Я не понял, что именно «это». Имел ли он в виду поездки по университетам, университетские городки, приемные комиссии, университеты в целом? Или речь шла о посетителях, которые подспудно выхвалялись своими отпрысками, одновременно и с легким благоговением, и со скрытой гордостью? Каждый пыжился, чтобы не выказать слишком сильной ревностности, или робости, или легкомыслия – вдруг члены приемной комиссии о нем не так подумают. Или он имел в виду именно Гарвард? Или – и это меня внезапно напугало – взбрыкнул он потому, что от него потребовали любви к этому университету только по той причине, что его любил я?
Мы приехали на день раньше и успели осмотреть многие гарвардские уголки: здания Рэдклиффа, Ривера, – а потом я отвел его на величественную лестницу Библиотеки Уайденера, и мы на цыпочках проследовали в главный читальный зал. Я постоял там чуть-чуть без движения. Я, похоже, скучал по своим здешним аспирантским временам.
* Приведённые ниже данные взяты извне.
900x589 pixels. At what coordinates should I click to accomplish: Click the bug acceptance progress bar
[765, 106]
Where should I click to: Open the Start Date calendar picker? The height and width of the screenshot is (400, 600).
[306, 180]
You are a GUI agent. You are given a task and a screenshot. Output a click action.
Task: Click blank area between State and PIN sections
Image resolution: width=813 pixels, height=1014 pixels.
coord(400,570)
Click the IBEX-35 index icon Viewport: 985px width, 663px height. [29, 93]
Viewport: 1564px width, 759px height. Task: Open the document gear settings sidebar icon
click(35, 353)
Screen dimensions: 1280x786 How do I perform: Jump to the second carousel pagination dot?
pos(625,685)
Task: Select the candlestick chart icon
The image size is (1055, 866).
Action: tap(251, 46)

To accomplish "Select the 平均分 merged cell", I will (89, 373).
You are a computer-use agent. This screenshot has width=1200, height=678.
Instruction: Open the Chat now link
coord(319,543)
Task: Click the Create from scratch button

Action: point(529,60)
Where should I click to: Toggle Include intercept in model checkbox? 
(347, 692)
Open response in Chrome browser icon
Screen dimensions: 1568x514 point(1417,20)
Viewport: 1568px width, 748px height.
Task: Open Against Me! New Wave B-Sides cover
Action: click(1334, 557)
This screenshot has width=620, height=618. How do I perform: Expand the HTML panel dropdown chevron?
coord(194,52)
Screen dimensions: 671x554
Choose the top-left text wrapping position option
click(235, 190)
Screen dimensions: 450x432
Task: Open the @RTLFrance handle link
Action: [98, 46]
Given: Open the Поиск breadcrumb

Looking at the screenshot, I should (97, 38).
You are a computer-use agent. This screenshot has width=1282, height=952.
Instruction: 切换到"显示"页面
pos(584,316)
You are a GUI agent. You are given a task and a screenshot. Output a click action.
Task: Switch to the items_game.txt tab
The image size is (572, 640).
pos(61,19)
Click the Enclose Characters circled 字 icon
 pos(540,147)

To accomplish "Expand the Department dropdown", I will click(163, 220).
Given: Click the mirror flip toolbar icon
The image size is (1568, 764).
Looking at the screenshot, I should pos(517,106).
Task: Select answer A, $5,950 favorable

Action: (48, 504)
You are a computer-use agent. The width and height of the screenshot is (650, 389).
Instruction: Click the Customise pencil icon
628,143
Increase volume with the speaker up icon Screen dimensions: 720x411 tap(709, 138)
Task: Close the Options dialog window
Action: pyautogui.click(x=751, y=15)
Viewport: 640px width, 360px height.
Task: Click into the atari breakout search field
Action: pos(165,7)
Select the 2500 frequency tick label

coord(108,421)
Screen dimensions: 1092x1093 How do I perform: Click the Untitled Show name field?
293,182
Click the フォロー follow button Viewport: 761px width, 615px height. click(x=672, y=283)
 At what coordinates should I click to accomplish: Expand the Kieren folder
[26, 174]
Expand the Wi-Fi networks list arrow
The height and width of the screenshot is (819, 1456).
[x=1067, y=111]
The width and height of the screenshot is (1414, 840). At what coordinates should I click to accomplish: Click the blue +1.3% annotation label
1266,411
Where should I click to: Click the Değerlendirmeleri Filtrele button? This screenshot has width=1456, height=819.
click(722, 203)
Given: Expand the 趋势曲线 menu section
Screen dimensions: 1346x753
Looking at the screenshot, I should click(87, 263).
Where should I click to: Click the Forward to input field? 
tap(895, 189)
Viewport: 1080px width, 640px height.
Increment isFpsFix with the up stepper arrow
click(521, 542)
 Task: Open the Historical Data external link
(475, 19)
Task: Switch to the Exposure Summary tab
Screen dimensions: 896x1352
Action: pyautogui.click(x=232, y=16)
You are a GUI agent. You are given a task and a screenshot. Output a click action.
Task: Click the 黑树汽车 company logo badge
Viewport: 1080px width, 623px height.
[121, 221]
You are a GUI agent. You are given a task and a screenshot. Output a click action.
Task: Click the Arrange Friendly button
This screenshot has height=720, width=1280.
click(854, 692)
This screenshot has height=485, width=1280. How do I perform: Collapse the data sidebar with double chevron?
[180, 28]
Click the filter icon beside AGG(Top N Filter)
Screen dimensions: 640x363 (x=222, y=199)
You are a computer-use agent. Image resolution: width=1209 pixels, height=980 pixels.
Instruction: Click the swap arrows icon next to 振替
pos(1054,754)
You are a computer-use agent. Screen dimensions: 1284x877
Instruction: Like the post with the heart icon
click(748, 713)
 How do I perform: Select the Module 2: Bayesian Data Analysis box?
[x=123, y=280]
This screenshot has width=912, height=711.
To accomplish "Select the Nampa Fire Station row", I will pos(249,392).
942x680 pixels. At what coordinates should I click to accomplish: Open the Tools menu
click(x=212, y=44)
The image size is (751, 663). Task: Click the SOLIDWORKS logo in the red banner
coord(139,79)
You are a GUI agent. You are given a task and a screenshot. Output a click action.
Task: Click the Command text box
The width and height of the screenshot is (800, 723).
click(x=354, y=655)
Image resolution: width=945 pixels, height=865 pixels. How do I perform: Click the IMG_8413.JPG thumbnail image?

Пустынный читальный зал в погожий летний день остается одним из чудес света, сказал я, когда мы уже почти уходили. Все, на что его хватило, – это произнести с тоской, но не менее досадливо: «Ну, наверно».
Я показал ему все те места, где жил: Оксфорд-стрит, Уэр-стрит, Лоуэлл-Хаус. Разве Лоуэлл-Хаус не напоминает ему гранд-отель на Ривьере постройки рубежа веков?
– Общежитие как общежитие.
Показывая ему город, я постоянно думал о том, каково это – гулять с отцом, глядеть, как он останавливается в разных местах, которые для тебя ровным счетом ничего не значат. Выслушиваешь разные подробности про его аспирантскую жизнь задолго до встречи с твоей мамой и не можешь, да и не хочешь никак примерить это на себя; возможно, тебе слегка стыдно, что ты не в состоянии даже изобразить интерес, который отец так старательно в тебе пробуждает. Все, что он видит, будто погружено в душную бадью ностальгии, а прошлое, пусть щеки у него и румяные, неизменно издает этакий неприятный затхловатый запашок старых курительных трубок и заплесневелых комнат, которые сто лет как не проветривали. Я попытался рассказать ему про Конкорд-авеню и Прескотт-стрит, на которых жил тоже, но это было все равно что пригласить его вместе со мной подстричься в моей любимой парикмахерской на Данстер-стрит. Он мне потворствовал, но не более. А самому все равно. Попроси я, он бы ответил: «Мне вообще еще рано стричься».
Я сказал, что знаю одно место, где делают отличные бургеры.
– А ты уверен, что оно не закрылось?
В голосе вновь – насмешка и налет иронии. Он уже услышал от меня, что за тридцать лет многое переменилось: не расположение улиц или магазинов, но сами магазины, их навесы и шатры, а может, и само ощущение от этого места. Гарвардская площадь сделалась меньше и казалась тесной, запруженной народом. Построили новые здания, а кинотеатр на площади, как и многих его собратьев по всему миру, выпотрошили и четвертовали. И даже непреклонный «Кооп» – сокращение от «Гарвардское кооперативное общество», – большой универсальный магазин, расположенный прямо на Гарвардской площади, сильно изменился: солидную его часть превратили в магазин для приезжих, торгующий университетской символикой. Я до сих пор помнил свой кооповский номер. Я назвал ему свой кооповский номер.